REVIEW: ‘West Side Story’ at Tanglewood showcases spectacular union of music and danceMore Info
Lenox — Thousands in a sold-out Shed and on the packed lawn enthusiastically experienced the Boston Symphony Orchestra’s splendid performance of the complete musical score accompanying a new, beautifully restored print of “West Side Story” Saturday night at Tanglewood. There was no conductor better suited to lead the BSO for the occasion than David Newman, who has scored more than 110 films, worked with the finest orchestras worldwide, and, twice before, conducted screenings of the 1961 Academy Award-winning film.

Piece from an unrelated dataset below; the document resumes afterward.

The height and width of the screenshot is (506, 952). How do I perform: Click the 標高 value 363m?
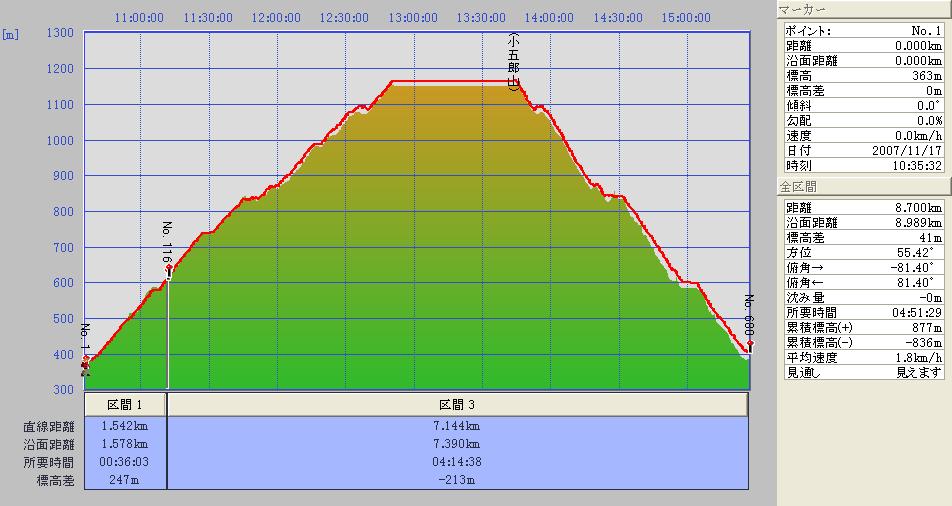(x=926, y=76)
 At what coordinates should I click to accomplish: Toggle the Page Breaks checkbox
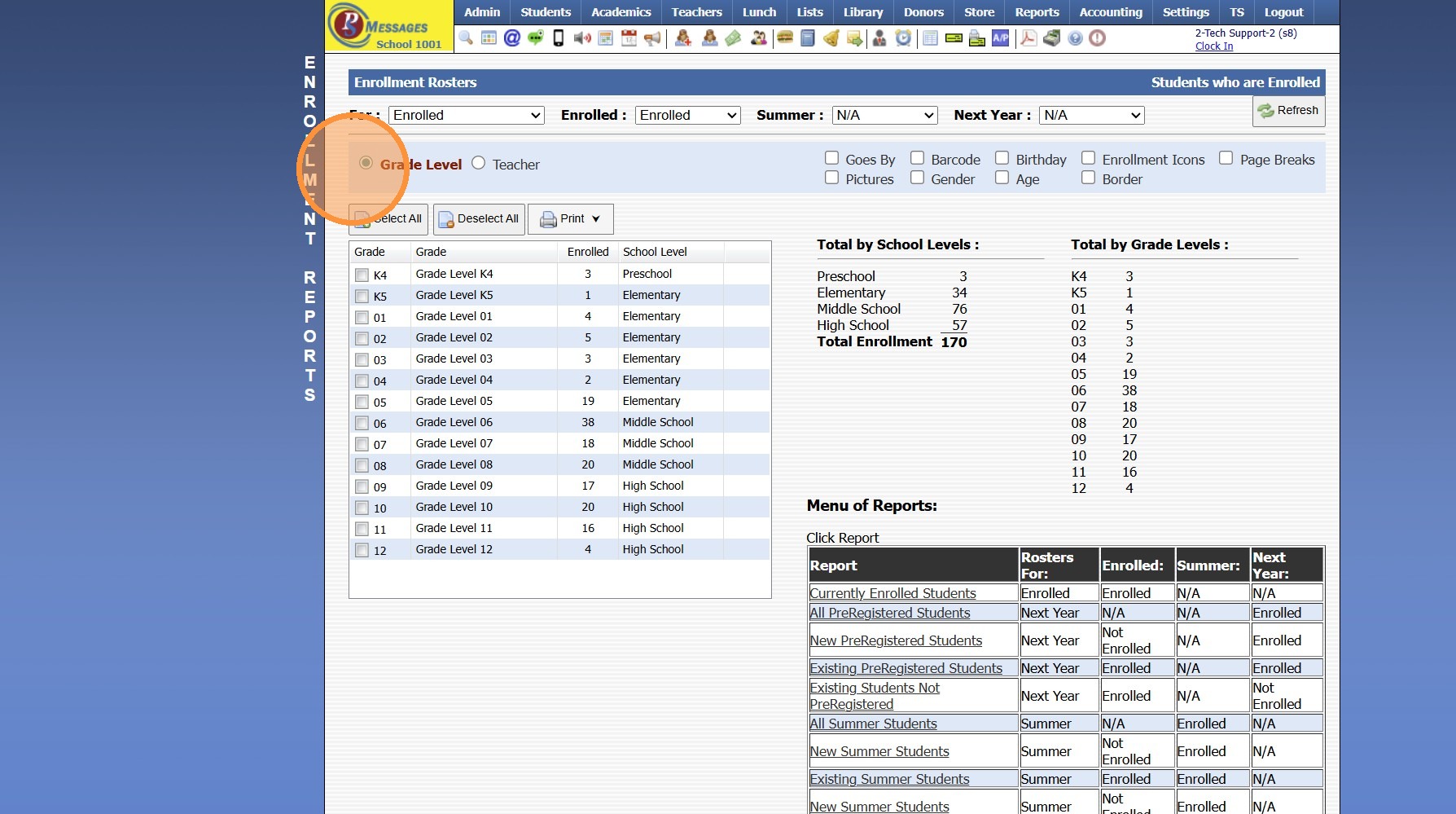pos(1226,158)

The event made evident that great musicals have great music and great dance. Newman and the BSO didn’t miss a beat in the dance, in song or in dialogue with Leonard Bernstein’s glorious score. An American treasure, the film memorializes forever the spectacular, groundbreaking choreography of Jerome Robbins. The union of music and dance is amazing, particularly in the ballets (yes, we can call them that) of the Jets and the Sharks. The film earned its Best Editing Oscar (of 10, including Best Picture) just for the choreographed rumble, where violence and athleticism have seldom been more viscerally combined.
Here are some random observations. First, Natalie Wood as Maria looks SO young, SO virginal. Second, for those of us of a “certain age,” the story reminds how much the country has changed. In “West Side Story,” Puerto Ricans were so marginalized, they saw themselves as immigrants even though they have always been U.S. citizens. Third, the use of the gun — and a simple handgun, at that — is a shocking, extreme act. No more need be said.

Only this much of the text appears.